Consumer Bankruptcy

Is It Too Early to File for Bankruptcy Outstanding Checks Written Pre-Petition Are Property of the Estate

By: Elisa M. Pickel
St. John's Law Student
American Bankruptcy Institute Law Review Staff

Recently, in In re Brubaker[1] a Florida bankruptcy court held that funds related to checks that had not cleared were property of the estate under section 541(a)(1) of the Bankruptcy Code.[2] In Brubaker, the debtors wrote several checks before filing for chapter 7 relief.[3] As of the filing date, these checks had not cleared, and therefore the funds remained in the debtors’ bank account.[4] The bankruptcy court rejected the debtors’ argument that these funds transferred on the dates that the checks were presented to the recipient, and thus were not property of the estate. Instead, the court noted that funds do not transfer until the checks are honored. Thus, the court held that funds remaining in the account were property of the estate since the debtors’ bank had not honored the checks.

Court Denies Trustees Attempt to Revoke Section 554(c) Abandonment

By: Justin Zaroovabeli
St. John's Law Student
American Bankruptcy Institute Law Review Staff

Recently, in In re Reiman,[1] a Michigan bankruptcy court held that a trustee could not revoke abandonment of property that he later discovered to have additional value.[2] The Reimans, the debtors, listed both their house’s value and a secured claim above their house’s value on their chapter 7 schedules.[3] After the trustee filed his no-asset report, the bankruptcy case closed and the debtors received a discharge.[4] The property eventually foreclosed at a bid price below the house’s fair market value and the trustee moved to re-open the case to recover any additional value in the house.[5] Although the court re-opened the case,[6] the court denied the trustee’s motion to revoke abandonment because the trustee’s no asset-report was not influenced by an unforeseeable change or mistake of law.[7] The court also noted that policy considerations typically favored finality in bankruptcy cases.[8]

Disclosure of Social Security Number Does Not Give Debtors a Private Right of Action

By: Rebecca Rose
St.
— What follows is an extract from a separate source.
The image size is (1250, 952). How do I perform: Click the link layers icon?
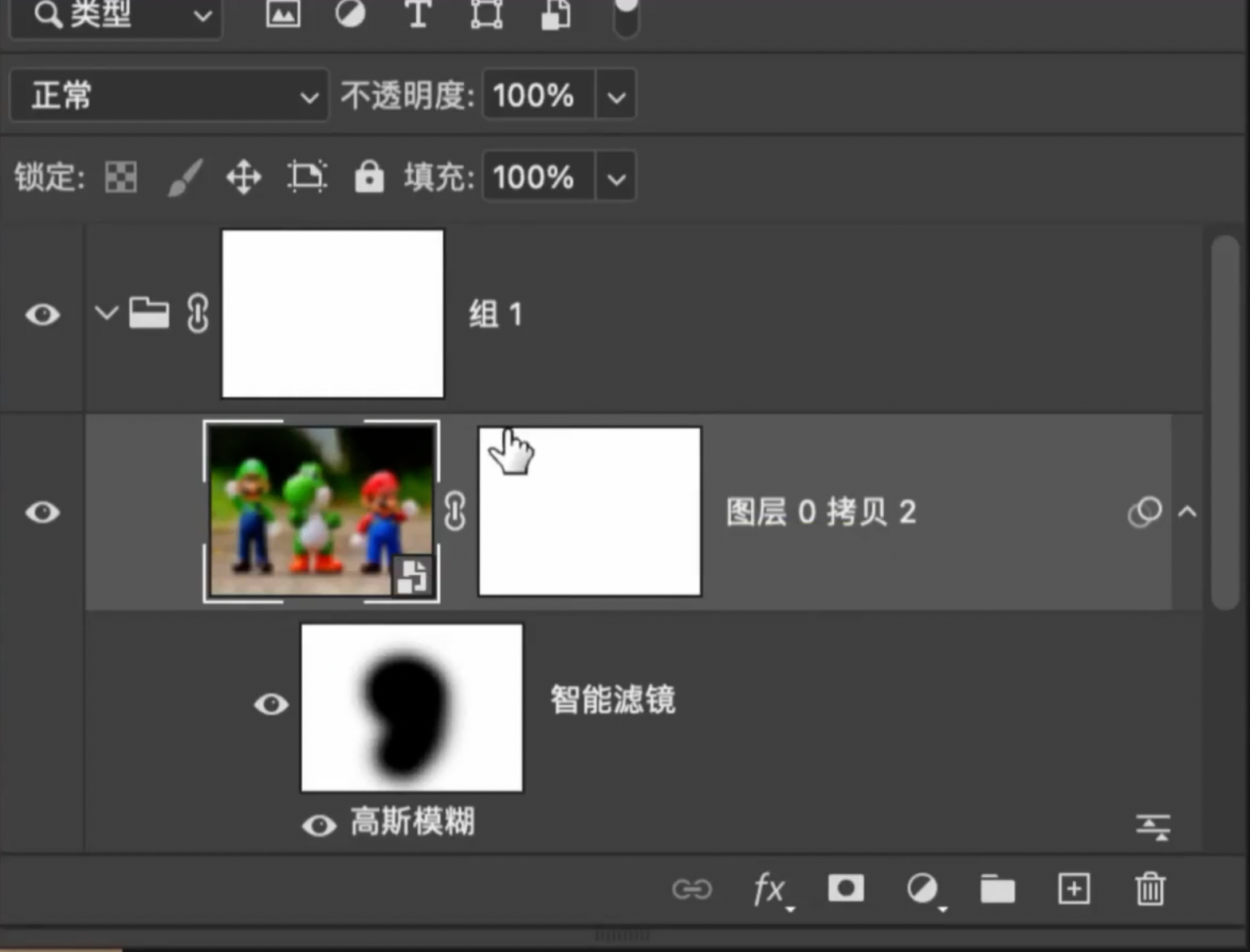coord(691,888)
John’s Law Student
American Bankruptcy Institute Law Review Staff

Recently, in Matthys v. Green Tree Servicing, LLC (In re Matthys),[1] a bankruptcy court held that a debtor does not have a private right of action against the creditor who listed the debtor’s full social security number on its proof of claim. This holding is consistent with what the majority of courts have held in similar cases.[2] While the joint debtors in Matthys sought relief under various statutes, including Bankruptcy Code sections 105 and 107,[3] the court found that no private right of action existed. 

Overpaid Taxes Need Not be Turned Over to the Estate Under Section 542(a)

By: Christopher J. Rubino
St. John’s Law Student
American Bankruptcy Institute Law Review Staff

In Weinman v. Graves (In re Graves)[1], the Tenth Circuit held that section 542(a)[2] does not permit a chapter 7 trustee to force the IRS to turnover overpaid taxes of joint debtors where the debtors elected to apply the overpayment to the next year’s tax liability.  In Graves the joint debtors elected to apply their 2006 tax refund to their 2007 tax liability.[3]  Two months after filing their tax returns, the debtors filed for bankruptcy.[4] The Tenth Circuit affirmed the bankruptcy court’s refusal to order the IRS to turnover the debtors’ 2006 tax refund under section 542(a).[5]